● **Exercise goal**:
Answer these questions using the text on TGF-β signaling in the lungs.
1. Which four major pulmonary diseases does the text say show upregulation of TGF-β ligands?
2. In which cells does the text call TGF-β the most potent inducer of epithelial-mesenchymal transition?
3. According to the caption of Figure 1, TGF-β is crucial for which two processes during development?

● **Quoted passage**:
-----
TGF-β Signaling in Lung Health and Disease

Abstract

Transforming growth factor (TGF)-β is an evolutionarily conserved pleiotropic factor that regulates a myriad of biological processes including development, tissue regeneration, immune responses, and tumorigenesis. TGF-β is necessary for lung organogenesis and homeostasis as evidenced by genetically engineered mouse models. TGF-β is crucial for epithelial-mesenchymal interactions during lung branching morphogenesis and alveolarization. Expression and activation of the three TGF-β ligand isoforms in the lungs are temporally and spatially regulated by multiple mechanisms. The lungs are structurally exposed to extrinsic stimuli and pathogens, and are susceptible to inflammation, allergic reactions, and carcinogenesis. Upregulation of TGF-β ligands is observed in major pulmonary diseases, including pulmonary fibrosis, emphysema, bronchial asthma, and lung cancer. TGF-β regulates multiple cellular processes such as growth suppression of epithelial cells, alveolar epithelial cell differentiation, fibroblast activation, and extracellular matrix organization. These effects are closely associated with tissue remodeling in pulmonary fibrosis and emphysema. TGF-β is also central to T cell homeostasis and is deeply involved in asthmatic airway inflammation. TGF-β is the most potent inducer of epithelial-mesenchymal transition in non-small cell lung cancer cells and is pivotal to the development of tumor-promoting microenvironment in the lung cancer tissue. This review summarizes and integrates the current knowledge of TGF-β signaling relevant to lung health and disease.

Keywords: TGF-β; bronchial asthma; emphysema; lung cancer; pulmonary fibrosis.

Figure 1

Structure of the airway and alveolus. TGF-β regulates epithelial-mesenchymal interactions and is crucial for branching morphogenesis and alveologenesis during development.
-----
● **Extracted entries**:

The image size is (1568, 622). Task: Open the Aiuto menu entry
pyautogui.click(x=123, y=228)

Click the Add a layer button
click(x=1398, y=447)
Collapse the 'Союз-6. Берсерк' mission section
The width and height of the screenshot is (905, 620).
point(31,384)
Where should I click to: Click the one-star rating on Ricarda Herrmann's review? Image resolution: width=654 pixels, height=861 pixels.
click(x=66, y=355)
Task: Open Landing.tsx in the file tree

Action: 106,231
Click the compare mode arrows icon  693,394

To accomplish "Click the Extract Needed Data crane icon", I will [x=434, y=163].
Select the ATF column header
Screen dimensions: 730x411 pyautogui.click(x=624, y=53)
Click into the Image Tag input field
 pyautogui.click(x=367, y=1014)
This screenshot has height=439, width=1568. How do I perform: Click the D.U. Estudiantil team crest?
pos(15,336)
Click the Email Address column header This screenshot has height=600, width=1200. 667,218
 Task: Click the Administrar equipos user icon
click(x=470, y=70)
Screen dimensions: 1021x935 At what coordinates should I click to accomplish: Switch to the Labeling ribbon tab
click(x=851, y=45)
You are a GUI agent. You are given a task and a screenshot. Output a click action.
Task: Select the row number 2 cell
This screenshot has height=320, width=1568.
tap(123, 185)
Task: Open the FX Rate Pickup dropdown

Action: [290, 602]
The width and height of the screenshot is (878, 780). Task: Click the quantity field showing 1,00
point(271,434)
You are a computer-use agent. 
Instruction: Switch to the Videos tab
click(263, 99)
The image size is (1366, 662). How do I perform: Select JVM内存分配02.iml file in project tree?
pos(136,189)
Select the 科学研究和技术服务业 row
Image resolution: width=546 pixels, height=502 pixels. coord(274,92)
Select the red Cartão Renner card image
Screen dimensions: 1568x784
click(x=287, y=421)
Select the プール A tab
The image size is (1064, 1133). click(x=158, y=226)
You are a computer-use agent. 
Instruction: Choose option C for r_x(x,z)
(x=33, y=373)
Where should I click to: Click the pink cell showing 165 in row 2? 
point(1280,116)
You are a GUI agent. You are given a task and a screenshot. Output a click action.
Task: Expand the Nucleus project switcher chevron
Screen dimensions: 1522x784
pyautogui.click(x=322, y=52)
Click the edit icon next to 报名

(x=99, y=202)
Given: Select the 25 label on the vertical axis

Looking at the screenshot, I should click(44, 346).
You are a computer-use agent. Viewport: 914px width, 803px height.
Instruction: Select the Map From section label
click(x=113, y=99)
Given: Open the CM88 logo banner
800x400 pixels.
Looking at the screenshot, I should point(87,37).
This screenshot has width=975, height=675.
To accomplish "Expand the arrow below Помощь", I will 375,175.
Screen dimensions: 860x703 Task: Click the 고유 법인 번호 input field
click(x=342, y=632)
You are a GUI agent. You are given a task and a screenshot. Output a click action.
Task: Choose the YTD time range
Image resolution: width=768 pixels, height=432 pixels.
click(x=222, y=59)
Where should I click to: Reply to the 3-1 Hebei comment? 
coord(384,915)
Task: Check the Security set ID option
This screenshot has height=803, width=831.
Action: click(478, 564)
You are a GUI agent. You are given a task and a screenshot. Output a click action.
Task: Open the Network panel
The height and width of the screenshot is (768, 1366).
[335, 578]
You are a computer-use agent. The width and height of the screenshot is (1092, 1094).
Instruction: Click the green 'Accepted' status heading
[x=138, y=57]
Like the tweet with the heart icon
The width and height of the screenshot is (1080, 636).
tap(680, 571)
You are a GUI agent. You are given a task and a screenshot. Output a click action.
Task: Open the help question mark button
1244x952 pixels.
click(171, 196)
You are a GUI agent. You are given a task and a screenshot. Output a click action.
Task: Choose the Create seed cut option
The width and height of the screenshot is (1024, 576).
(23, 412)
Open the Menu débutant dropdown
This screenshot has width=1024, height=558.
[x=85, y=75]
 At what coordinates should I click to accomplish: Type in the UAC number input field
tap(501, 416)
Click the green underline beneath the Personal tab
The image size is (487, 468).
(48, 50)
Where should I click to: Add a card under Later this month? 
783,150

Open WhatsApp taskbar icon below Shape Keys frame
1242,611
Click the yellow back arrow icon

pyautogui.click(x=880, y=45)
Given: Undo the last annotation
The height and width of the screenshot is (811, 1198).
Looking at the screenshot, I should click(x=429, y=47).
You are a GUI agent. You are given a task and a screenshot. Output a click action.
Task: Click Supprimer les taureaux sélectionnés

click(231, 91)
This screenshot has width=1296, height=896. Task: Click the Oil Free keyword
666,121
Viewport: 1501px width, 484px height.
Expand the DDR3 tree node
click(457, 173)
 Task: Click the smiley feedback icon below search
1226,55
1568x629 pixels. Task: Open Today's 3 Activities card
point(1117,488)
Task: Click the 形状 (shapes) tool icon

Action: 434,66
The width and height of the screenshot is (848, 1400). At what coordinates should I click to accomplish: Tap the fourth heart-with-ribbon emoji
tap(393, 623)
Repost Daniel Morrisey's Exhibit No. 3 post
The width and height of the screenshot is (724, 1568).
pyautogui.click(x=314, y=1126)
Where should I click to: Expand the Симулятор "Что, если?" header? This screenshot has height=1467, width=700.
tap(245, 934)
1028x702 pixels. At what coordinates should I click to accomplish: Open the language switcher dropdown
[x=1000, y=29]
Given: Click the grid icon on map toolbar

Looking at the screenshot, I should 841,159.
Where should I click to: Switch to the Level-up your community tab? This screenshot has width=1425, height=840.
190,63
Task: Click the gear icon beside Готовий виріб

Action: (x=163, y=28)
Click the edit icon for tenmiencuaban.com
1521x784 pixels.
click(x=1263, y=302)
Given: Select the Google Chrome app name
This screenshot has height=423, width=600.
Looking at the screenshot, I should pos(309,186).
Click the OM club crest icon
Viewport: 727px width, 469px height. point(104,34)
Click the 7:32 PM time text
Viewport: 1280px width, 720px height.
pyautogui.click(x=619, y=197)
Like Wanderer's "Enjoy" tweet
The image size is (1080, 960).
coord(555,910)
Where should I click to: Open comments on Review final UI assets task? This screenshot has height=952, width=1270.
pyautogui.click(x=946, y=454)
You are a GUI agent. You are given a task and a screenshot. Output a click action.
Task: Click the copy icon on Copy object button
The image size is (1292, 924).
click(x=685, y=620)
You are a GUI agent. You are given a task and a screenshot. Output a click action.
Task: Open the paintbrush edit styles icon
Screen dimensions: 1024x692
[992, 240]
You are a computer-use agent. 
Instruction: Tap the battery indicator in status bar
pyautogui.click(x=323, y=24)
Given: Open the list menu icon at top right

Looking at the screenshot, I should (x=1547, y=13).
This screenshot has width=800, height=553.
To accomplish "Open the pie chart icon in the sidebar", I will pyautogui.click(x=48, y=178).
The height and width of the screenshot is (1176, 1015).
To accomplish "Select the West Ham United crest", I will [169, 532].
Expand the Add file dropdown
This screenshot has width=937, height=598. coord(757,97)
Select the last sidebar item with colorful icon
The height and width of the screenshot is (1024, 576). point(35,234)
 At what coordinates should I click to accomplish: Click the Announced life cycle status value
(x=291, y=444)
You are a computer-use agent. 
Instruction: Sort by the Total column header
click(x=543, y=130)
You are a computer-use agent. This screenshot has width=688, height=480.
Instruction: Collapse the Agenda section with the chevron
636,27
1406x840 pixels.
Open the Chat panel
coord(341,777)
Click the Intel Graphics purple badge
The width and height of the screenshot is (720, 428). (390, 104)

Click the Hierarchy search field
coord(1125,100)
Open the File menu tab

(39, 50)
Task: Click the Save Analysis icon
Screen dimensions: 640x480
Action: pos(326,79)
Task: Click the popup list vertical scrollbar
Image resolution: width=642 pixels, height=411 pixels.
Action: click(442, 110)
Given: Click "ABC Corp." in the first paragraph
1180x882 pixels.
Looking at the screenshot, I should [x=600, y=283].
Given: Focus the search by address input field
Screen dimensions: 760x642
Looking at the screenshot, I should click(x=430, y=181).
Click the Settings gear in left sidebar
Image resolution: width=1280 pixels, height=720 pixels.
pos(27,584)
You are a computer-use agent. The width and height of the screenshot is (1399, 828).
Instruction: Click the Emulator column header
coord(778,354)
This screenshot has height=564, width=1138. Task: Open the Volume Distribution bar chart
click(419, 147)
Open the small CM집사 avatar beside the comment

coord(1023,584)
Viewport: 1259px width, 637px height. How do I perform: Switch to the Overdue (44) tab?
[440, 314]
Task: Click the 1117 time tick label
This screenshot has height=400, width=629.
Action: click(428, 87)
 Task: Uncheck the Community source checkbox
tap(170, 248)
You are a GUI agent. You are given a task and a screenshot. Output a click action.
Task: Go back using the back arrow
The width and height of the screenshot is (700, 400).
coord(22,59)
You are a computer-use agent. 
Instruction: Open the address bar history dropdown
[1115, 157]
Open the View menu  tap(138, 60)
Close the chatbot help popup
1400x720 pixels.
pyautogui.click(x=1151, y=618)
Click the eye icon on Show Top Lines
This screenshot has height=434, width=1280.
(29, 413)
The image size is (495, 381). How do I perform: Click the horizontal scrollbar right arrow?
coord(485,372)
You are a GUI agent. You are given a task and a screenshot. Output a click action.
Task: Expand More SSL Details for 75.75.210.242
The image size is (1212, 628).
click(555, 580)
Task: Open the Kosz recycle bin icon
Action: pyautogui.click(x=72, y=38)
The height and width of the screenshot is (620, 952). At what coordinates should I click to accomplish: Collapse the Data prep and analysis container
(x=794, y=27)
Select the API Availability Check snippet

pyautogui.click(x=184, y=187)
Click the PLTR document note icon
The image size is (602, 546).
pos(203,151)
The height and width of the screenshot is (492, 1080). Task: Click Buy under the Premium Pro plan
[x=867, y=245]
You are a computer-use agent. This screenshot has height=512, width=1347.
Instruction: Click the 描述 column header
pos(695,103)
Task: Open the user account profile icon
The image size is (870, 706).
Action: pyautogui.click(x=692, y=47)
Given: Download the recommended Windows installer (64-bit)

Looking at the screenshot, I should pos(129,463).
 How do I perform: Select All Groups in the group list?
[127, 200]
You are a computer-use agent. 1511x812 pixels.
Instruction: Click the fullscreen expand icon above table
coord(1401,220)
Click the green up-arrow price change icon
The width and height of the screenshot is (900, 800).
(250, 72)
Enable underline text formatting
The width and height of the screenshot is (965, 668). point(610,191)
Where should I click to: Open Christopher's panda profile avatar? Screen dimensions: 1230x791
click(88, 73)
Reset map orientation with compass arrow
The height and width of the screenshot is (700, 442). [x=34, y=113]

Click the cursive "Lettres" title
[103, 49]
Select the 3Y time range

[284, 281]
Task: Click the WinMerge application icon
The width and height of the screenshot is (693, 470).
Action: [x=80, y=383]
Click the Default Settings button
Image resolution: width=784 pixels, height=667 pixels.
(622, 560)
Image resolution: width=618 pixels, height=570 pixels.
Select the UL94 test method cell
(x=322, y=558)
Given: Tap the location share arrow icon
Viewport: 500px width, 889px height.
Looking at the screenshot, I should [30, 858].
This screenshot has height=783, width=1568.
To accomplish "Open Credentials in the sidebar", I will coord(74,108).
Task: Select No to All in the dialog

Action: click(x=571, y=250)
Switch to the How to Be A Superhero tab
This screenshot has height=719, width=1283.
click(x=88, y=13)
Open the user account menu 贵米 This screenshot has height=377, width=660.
-----
● **Answer area**:
1. Pulmonary fibrosis, emphysema, bronchial asthma, and lung cancer.
2. Non-small cell lung cancer cells.
3. Branching morphogenesis and alveologenesis.